To do:
All of the records must come back exactly as they were given.

Dataset entries
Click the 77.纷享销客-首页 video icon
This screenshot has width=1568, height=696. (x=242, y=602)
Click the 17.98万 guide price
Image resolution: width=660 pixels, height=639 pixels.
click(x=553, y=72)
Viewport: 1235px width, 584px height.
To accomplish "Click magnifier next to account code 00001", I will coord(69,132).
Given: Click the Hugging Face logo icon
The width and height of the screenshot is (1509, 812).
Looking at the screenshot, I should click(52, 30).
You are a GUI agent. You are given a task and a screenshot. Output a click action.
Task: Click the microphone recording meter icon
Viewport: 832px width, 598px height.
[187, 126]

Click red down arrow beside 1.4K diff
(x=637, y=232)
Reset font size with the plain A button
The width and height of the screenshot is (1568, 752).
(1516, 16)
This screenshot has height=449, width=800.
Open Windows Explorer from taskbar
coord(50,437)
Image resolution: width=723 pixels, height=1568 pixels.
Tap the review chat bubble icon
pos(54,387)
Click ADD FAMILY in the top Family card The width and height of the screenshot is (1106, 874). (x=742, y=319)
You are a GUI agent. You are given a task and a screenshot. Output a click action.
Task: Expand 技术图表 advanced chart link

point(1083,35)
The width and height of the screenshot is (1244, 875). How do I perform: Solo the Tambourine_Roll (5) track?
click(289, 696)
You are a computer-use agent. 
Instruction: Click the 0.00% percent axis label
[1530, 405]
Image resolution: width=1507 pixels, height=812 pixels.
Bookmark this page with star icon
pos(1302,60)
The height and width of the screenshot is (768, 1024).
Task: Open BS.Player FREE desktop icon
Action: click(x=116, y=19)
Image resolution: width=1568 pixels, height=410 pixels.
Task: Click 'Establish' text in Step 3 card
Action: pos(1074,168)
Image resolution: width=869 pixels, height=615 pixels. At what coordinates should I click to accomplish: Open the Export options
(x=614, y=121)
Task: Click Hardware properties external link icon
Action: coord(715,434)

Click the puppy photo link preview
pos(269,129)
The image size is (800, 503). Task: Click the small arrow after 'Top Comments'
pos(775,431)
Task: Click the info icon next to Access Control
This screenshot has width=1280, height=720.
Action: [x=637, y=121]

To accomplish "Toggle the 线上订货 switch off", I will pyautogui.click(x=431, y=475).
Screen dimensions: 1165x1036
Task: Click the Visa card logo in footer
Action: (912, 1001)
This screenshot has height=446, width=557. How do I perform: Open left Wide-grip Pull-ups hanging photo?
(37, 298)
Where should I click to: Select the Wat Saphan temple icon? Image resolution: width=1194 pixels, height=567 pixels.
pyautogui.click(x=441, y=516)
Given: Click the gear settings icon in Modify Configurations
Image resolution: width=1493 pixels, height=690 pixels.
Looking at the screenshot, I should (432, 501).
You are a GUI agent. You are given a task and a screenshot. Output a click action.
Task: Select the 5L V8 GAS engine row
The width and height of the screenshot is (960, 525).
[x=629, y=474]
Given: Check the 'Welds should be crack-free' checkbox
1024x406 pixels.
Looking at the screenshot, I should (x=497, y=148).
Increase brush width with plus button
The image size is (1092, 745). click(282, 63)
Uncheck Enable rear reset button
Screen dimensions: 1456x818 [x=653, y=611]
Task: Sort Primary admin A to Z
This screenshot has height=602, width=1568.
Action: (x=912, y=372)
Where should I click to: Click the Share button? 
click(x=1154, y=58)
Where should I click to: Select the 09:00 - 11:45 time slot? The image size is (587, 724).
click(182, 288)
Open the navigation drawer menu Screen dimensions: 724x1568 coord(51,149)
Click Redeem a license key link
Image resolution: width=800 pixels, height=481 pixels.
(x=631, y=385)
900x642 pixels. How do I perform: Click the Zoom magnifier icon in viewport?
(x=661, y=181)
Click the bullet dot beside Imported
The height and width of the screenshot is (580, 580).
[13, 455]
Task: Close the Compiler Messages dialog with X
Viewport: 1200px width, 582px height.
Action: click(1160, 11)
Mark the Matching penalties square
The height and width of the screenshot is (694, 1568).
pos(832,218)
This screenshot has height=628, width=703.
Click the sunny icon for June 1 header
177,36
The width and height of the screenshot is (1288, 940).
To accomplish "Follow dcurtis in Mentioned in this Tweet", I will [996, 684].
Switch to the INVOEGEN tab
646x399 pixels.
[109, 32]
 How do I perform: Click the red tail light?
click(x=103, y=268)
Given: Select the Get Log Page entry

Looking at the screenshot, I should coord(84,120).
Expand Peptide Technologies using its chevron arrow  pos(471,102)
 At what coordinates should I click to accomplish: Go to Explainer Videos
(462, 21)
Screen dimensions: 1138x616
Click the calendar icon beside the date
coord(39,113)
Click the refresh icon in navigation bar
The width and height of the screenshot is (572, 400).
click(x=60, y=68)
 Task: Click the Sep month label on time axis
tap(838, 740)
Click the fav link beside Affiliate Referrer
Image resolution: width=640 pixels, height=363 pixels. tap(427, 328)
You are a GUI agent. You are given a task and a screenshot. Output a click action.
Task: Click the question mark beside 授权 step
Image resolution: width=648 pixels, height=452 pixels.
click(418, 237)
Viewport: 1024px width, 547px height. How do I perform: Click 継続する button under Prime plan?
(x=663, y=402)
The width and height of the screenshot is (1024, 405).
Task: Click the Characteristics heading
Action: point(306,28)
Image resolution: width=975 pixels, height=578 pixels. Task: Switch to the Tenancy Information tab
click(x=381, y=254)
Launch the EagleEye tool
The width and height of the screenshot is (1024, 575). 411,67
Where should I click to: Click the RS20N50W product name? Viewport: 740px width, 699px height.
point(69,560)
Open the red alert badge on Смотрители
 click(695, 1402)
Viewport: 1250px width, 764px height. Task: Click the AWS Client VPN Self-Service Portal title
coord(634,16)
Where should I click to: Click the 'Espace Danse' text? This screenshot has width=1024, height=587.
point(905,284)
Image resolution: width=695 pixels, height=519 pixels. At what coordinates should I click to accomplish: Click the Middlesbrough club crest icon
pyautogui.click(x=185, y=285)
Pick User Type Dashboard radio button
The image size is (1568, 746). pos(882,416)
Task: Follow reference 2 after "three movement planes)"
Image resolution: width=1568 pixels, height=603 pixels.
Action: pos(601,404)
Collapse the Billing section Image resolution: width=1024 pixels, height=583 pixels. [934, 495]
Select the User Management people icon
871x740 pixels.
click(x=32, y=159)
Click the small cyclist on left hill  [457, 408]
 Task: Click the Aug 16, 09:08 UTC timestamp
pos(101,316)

Task solution:
Click the 77.纷享销客-首页 video icon
This screenshot has width=1568, height=696. (x=242, y=602)
Click the 17.98万 guide price
Image resolution: width=660 pixels, height=639 pixels.
click(x=553, y=72)
Viewport: 1235px width, 584px height.
To accomplish "Click magnifier next to account code 00001", I will coord(69,132).
Given: Click the Hugging Face logo icon
The width and height of the screenshot is (1509, 812).
Looking at the screenshot, I should click(52, 30).
You are a GUI agent. You are given a task and a screenshot. Output a click action.
Task: Click the microphone recording meter icon
Viewport: 832px width, 598px height.
[187, 126]

Click red down arrow beside 1.4K diff
(x=637, y=232)
Reset font size with the plain A button
The width and height of the screenshot is (1568, 752).
(1516, 16)
This screenshot has height=449, width=800.
Open Windows Explorer from taskbar
coord(50,437)
Image resolution: width=723 pixels, height=1568 pixels.
Tap the review chat bubble icon
pos(54,387)
Click ADD FAMILY in the top Family card The width and height of the screenshot is (1106, 874). (x=742, y=319)
You are a GUI agent. You are given a task and a screenshot. Output a click action.
Task: Expand 技术图表 advanced chart link

point(1083,35)
The width and height of the screenshot is (1244, 875). How do I perform: Solo the Tambourine_Roll (5) track?
click(289, 696)
You are a computer-use agent. 
Instruction: Click the 0.00% percent axis label
[1530, 405]
Image resolution: width=1507 pixels, height=812 pixels.
Bookmark this page with star icon
pos(1302,60)
The height and width of the screenshot is (768, 1024).
Task: Open BS.Player FREE desktop icon
Action: click(x=116, y=19)
Image resolution: width=1568 pixels, height=410 pixels.
Task: Click 'Establish' text in Step 3 card
Action: pos(1074,168)
Image resolution: width=869 pixels, height=615 pixels. At what coordinates should I click to accomplish: Open the Export options
(x=614, y=121)
Task: Click Hardware properties external link icon
Action: coord(715,434)

Click the puppy photo link preview
pos(269,129)
The image size is (800, 503). Task: Click the small arrow after 'Top Comments'
pos(775,431)
Task: Click the info icon next to Access Control
This screenshot has width=1280, height=720.
Action: [x=637, y=121]

To accomplish "Toggle the 线上订货 switch off", I will pyautogui.click(x=431, y=475).
Screen dimensions: 1165x1036
Task: Click the Visa card logo in footer
Action: (912, 1001)
This screenshot has height=446, width=557. How do I perform: Open left Wide-grip Pull-ups hanging photo?
(37, 298)
Where should I click to: Select the Wat Saphan temple icon? Image resolution: width=1194 pixels, height=567 pixels.
pyautogui.click(x=441, y=516)
Given: Click the gear settings icon in Modify Configurations
Image resolution: width=1493 pixels, height=690 pixels.
Looking at the screenshot, I should (432, 501).
You are a GUI agent. You are given a task and a screenshot. Output a click action.
Task: Select the 5L V8 GAS engine row
The width and height of the screenshot is (960, 525).
[x=629, y=474]
Given: Check the 'Welds should be crack-free' checkbox
1024x406 pixels.
Looking at the screenshot, I should (x=497, y=148).
Increase brush width with plus button
The image size is (1092, 745). click(282, 63)
Uncheck Enable rear reset button
Screen dimensions: 1456x818 [x=653, y=611]
Task: Sort Primary admin A to Z
This screenshot has height=602, width=1568.
Action: (x=912, y=372)
Where should I click to: Click the Share button? 
click(x=1154, y=58)
Where should I click to: Select the 09:00 - 11:45 time slot? The image size is (587, 724).
click(182, 288)
Open the navigation drawer menu Screen dimensions: 724x1568 coord(51,149)
Click Redeem a license key link
Image resolution: width=800 pixels, height=481 pixels.
(x=631, y=385)
900x642 pixels. How do I perform: Click the Zoom magnifier icon in viewport?
(x=661, y=181)
Click the bullet dot beside Imported
The height and width of the screenshot is (580, 580).
[13, 455]
Task: Close the Compiler Messages dialog with X
Viewport: 1200px width, 582px height.
Action: click(1160, 11)
Mark the Matching penalties square
The height and width of the screenshot is (694, 1568).
pos(832,218)
This screenshot has height=628, width=703.
Click the sunny icon for June 1 header
177,36
The width and height of the screenshot is (1288, 940).
To accomplish "Follow dcurtis in Mentioned in this Tweet", I will [996, 684].
Switch to the INVOEGEN tab
646x399 pixels.
[109, 32]
 How do I perform: Click the red tail light?
click(x=103, y=268)
Given: Select the Get Log Page entry

Looking at the screenshot, I should coord(84,120).
Expand Peptide Technologies using its chevron arrow  pos(471,102)
 At what coordinates should I click to accomplish: Go to Explainer Videos
(462, 21)
Screen dimensions: 1138x616
Click the calendar icon beside the date
coord(39,113)
Click the refresh icon in navigation bar
The width and height of the screenshot is (572, 400).
click(x=60, y=68)
 Task: Click the Sep month label on time axis
tap(838, 740)
Click the fav link beside Affiliate Referrer
Image resolution: width=640 pixels, height=363 pixels. tap(427, 328)
You are a GUI agent. You are given a task and a screenshot. Output a click action.
Task: Click the question mark beside 授权 step
Image resolution: width=648 pixels, height=452 pixels.
click(418, 237)
Viewport: 1024px width, 547px height. How do I perform: Click 継続する button under Prime plan?
(x=663, y=402)
The width and height of the screenshot is (1024, 405).
Task: Click the Characteristics heading
Action: point(306,28)
Image resolution: width=975 pixels, height=578 pixels. Task: Switch to the Tenancy Information tab
click(x=381, y=254)
Launch the EagleEye tool
The width and height of the screenshot is (1024, 575). 411,67
Where should I click to: Click the RS20N50W product name? Viewport: 740px width, 699px height.
point(69,560)
Open the red alert badge on Смотрители
 click(695, 1402)
Viewport: 1250px width, 764px height. Task: Click the AWS Client VPN Self-Service Portal title
coord(634,16)
Where should I click to: Click the 'Espace Danse' text? This screenshot has width=1024, height=587.
point(905,284)
Image resolution: width=695 pixels, height=519 pixels. At what coordinates should I click to accomplish: Click the Middlesbrough club crest icon
pyautogui.click(x=185, y=285)
Pick User Type Dashboard radio button
The image size is (1568, 746). pos(882,416)
Task: Follow reference 2 after "three movement planes)"
Image resolution: width=1568 pixels, height=603 pixels.
Action: pos(601,404)
Collapse the Billing section Image resolution: width=1024 pixels, height=583 pixels. [934, 495]
Select the User Management people icon
871x740 pixels.
click(x=32, y=159)
Click the small cyclist on left hill  [457, 408]
 Task: Click the Aug 16, 09:08 UTC timestamp
pos(101,316)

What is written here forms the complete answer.